## Work instructions
Down to the last line, restate the listing below exactly.

## Records for this exercise

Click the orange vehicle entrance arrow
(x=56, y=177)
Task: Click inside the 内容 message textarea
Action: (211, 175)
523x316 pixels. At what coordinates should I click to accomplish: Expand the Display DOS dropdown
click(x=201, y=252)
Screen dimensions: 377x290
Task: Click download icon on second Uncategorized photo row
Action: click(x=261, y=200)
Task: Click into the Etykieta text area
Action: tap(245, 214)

## Response
Click the orange vehicle entrance arrow
(x=56, y=177)
Task: Click inside the 内容 message textarea
Action: (211, 175)
523x316 pixels. At what coordinates should I click to accomplish: Expand the Display DOS dropdown
click(x=201, y=252)
Screen dimensions: 377x290
Task: Click download icon on second Uncategorized photo row
Action: click(x=261, y=200)
Task: Click into the Etykieta text area
Action: tap(245, 214)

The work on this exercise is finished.